Given data -
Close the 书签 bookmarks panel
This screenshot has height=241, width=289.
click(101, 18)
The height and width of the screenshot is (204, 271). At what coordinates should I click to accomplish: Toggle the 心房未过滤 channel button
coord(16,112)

Activity - Each line of the material should be returned exactly as it stands.

Response below -
Close the 书签 bookmarks panel
This screenshot has height=241, width=289.
click(101, 18)
The height and width of the screenshot is (204, 271). At what coordinates should I click to accomplish: Toggle the 心房未过滤 channel button
coord(16,112)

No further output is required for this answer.